Your principals can become distracted or have their determination waiver without a couple of prospective winners in the early stages of building out the portfolio.  Dealing with disillusionment is real when the first investment was made 4-5 years ago, there hasn’t been an exit, and maybe a couple of companies are exhibiting traction while the other investments are struggling and taking up resources from the team.  New FOs can start out with a capital gains mandate only to have their principals start asking about liquidity, cash generation, etc. 2-3 years into the life of the team.  I can promise your principals can find creative ways to burn money that will give them more joy with a lower level of stress and take less of the team’s energy. 

Source: PitchBook 2019 Q3 NVCA Venture Monitor

Expectation:  We have a great network that will help send us proprietary deals.

Reality:  Most the people you know are even worse at venture investing than you are.  Relying on their ideas can go poorly for everyone involved. 

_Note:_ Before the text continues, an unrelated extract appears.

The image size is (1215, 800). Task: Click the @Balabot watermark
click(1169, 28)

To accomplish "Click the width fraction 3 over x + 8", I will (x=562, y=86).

Great venture deals flowing through your network (unless you’re in a major venture hub connected with the right people) are more uncommon than FO principals and staff likely realize.  Much of your high-powered network sees fewer opportunities than your team.  The team would be well served to put effort into building out new networks that are integrated into the entrepreneurial ecosystem(s) where the FO aims to invest.  Going to the accelerator up the street and attending a few demo days is a good start but won’t cut it in the long run. 

Expectation:  We’re not in one of the major venture hubs.  We will be the go-to source of capital in our backyard, helping build an entrepreneurial ecosystem providing us with a reputation for future deals and solid returns.

Reality:  Your backyard doesn’t have enough talent at this time to merit only investing in the HQ city of the staff and family.  Deals won’t be attractive or there won’t be enough activity to merit the investment of staff’s time.  Let’s take a look at the PWC/CB Insights MoneyTree Report from 2019 Q1 for some context (I like the visual of the maps so I’m using older data, please check out the latest report for up to date information).  Deal volume and dollars (skewed by late stage growth rounds) are still heavily weighted to the major venture hubs on the coast. 

The home base for the family might not have the breadth and depth of deal volume for a staff resource to spend the majority of their time looking for ideas to deploy a relatively small amount of capital annually.  The southeast region had 65 deals averaging just over $6.5M in capital per funding in the quarter in 2019 Q1.  That’s a lot more work to cover relative to say the LA/Orange County region, but LA will have more known venture investors our there competing for quality deals.  Maybe having a manager in town who can do the legwork for you while providing broader portfolio diversification and still helping grow your area’s ecosystem is a better way to go.  

Venture investing is a topic I’m sure we’ll explore more in the future.  If your team is considering a venture capital strategy, I encourage them to spend some time understanding the proposed strategy before putting significant capital to work.